Volunteers' Week and Simon the ship's cat

From 1-7 June 2013 it is Volunteers’ Week, the annual celebration of the contribution that volunteers make across the UK.

At TimeBank this poses an unique challenge – not only does TimeBank work with volunteers, all our staff get an additional five days volunteering leave to pursue their own volunteering interests. So when Volunteers’ Week comes around it can be a bit of a busman’s holiday.

Our day jobs mean that we spend a lot of time recruiting and supporting volunteers delivering  our mentoring programmes. When the Birmingham TimeBank team were planning what we wanted to do, we decided we wanted to look for an activity away from this –volunteering as a team on a one-off opportunity, working on an environmental project. 

One-off opportunities bring their own challenges – something we know only too well, having spent the past 10 years connecting businesses and communities, designing and running skills-based volunteering opportunities that match companies with local community-based partners. Local community organisations need plenty of notice, expert guidance and support if they are to identify meaningful team volunteering opportunities. Even the large national volunteer-involving organisations need plenty of notice if you want to be involved. 

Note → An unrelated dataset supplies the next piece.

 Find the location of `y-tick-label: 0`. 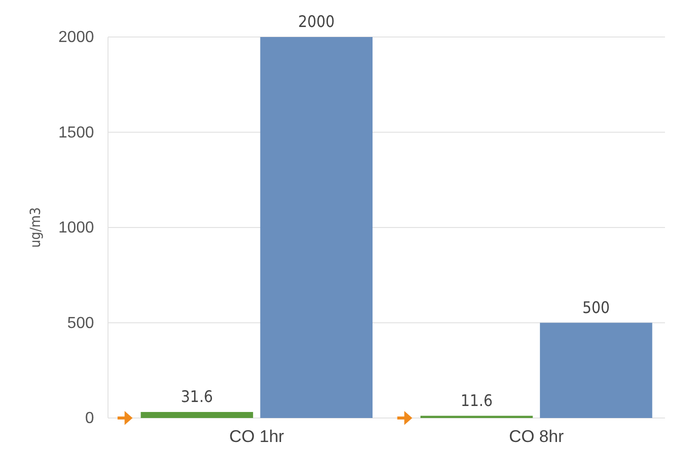

y-tick-label: 0 is located at coordinates (90, 419).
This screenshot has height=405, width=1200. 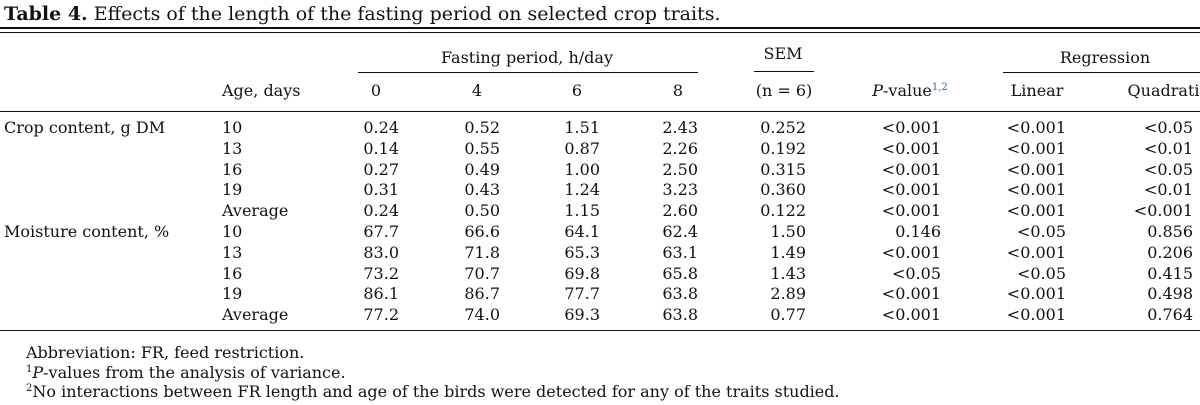 What do you see at coordinates (680, 128) in the screenshot?
I see `fasting-8-cell: 2.43` at bounding box center [680, 128].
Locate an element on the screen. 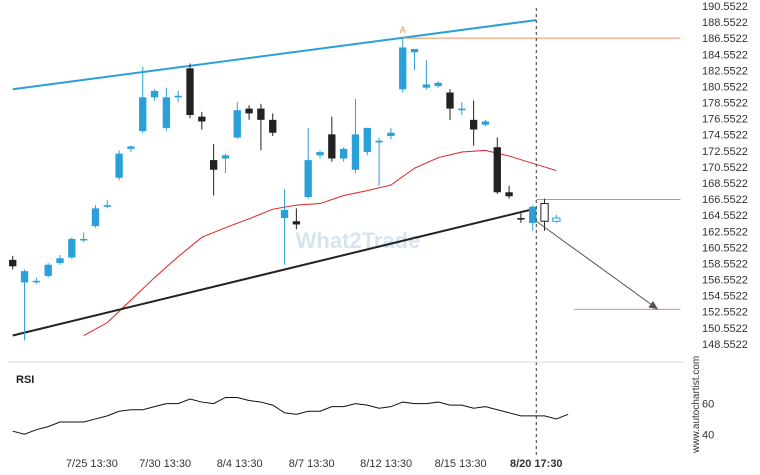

How to find a local community project, that would accommodate four people at short notice, and where a one-off volunteering contribution would make a significant difference? We considered the usual routes – the online volunteering opportunities website do-it, our local Volunteer Centreand the Volunteers’ Week website – all have fantastic opportunities. However, in the end it was talking about some of the great local volunteer-involving projects we had visited with partners, friends and families that led us to the National Memorial Arboretum.

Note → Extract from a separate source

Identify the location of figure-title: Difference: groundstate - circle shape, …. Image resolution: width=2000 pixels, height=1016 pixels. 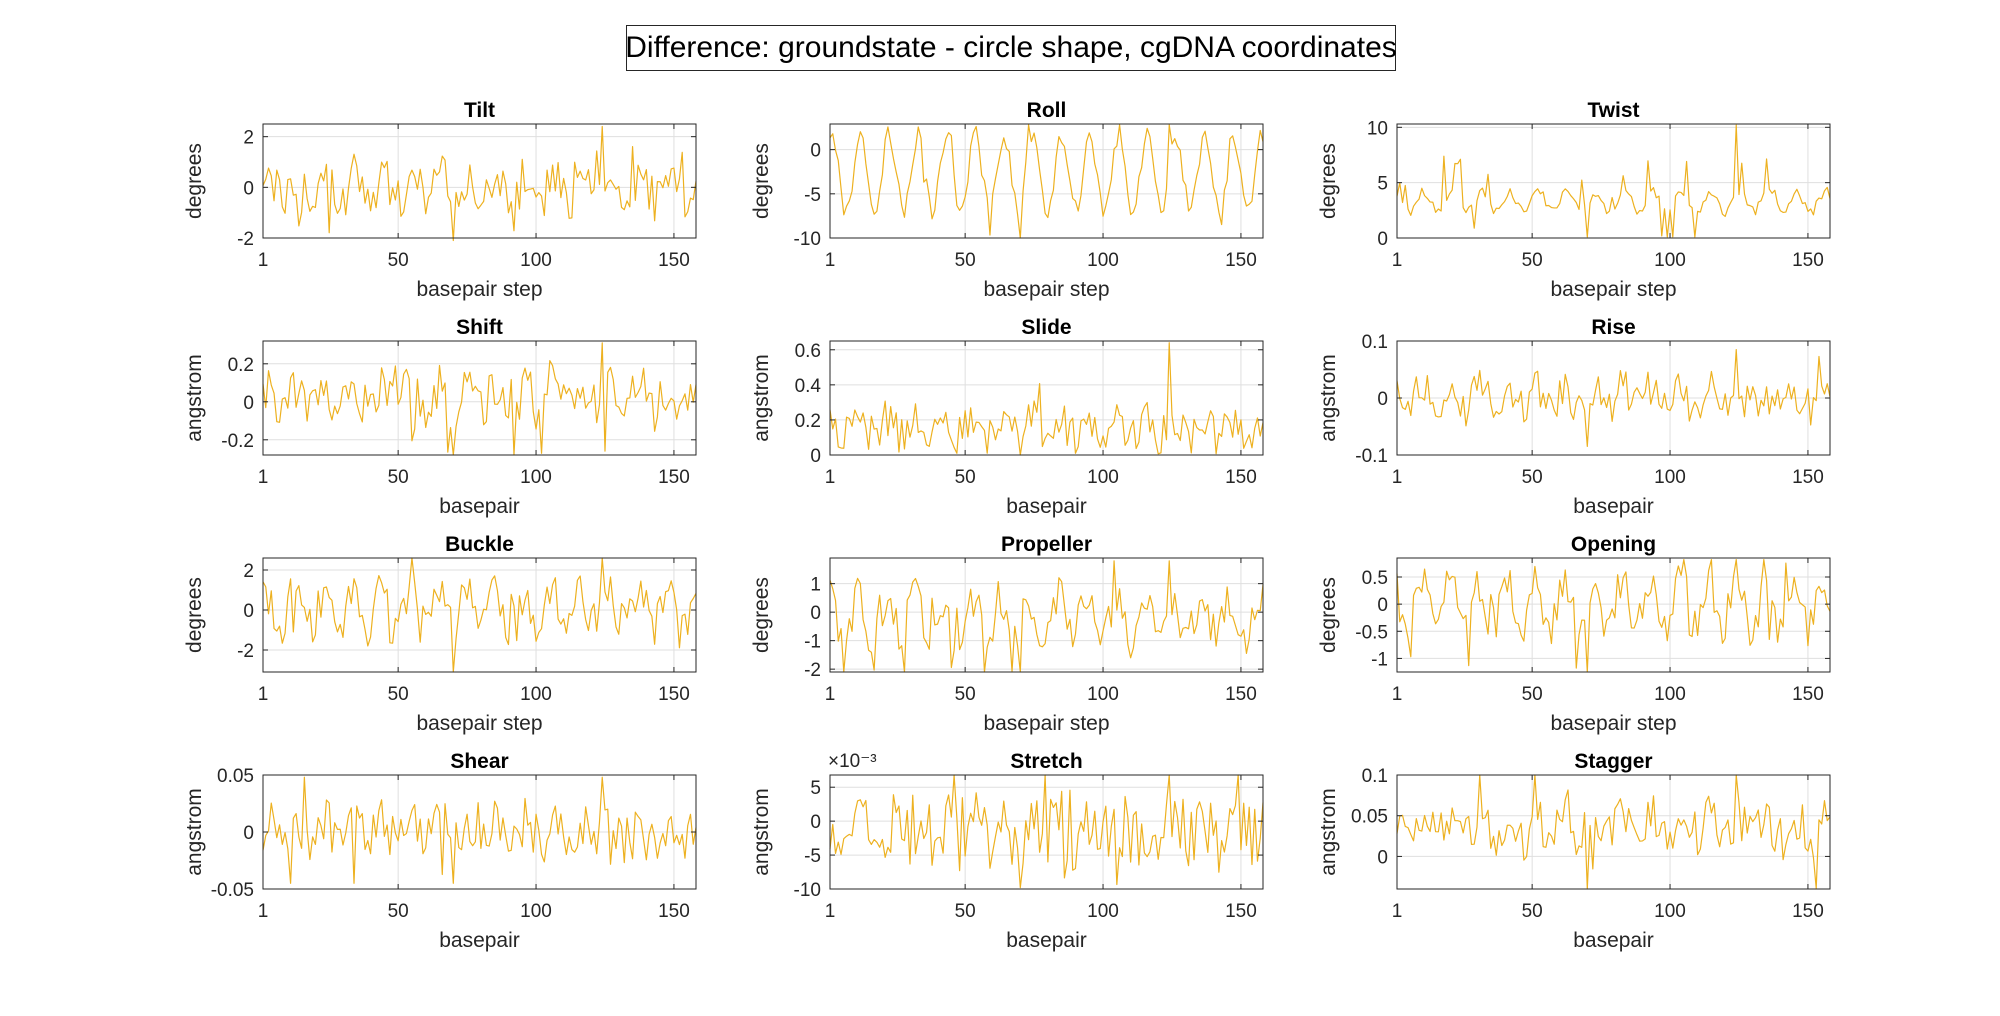
(1011, 48).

The National Memorial Arboretum covers 150 acres in Staffordshire and provides a living memorial to all of those in the armed and civil services who have made personal sacrifices while serving their country. Importantly, the focus is not just military. The work of the police, ambulance and civil services are all commemorated, as are those who worked for charities. 

Particularly moving is the Shot at Dawn Memorial which commemorates the British and Commonwealth soldiers shot for desertion or cowardice. It is now accepted that the real cause for their reaction was Post Traumatic Distress Syndrome – this resonates strongly with TimeBank’s Shoulder to Shoulder programme where we support ex-service personnel suffering PTSD as a result of recent conflicts. 

What will we be doing? – we will be spending the day weeding, pruning and mulching. Each member of the team will also bring food along for a potluck picnic, so it will be a day of volunteering, team-building and good food in the glorious sunshine. Hopefully l will also have time to find the memorial shrub dedicated to Simon, a ship’s cat who “served” on the Royal Navy ship HMS Amethyst during the Chinese Civil War, survived injuries from cannon shells and killed off a rat infestation during his service, and to date is the only cat to be awarded the Dickin Medal, and have his obituary in the Times.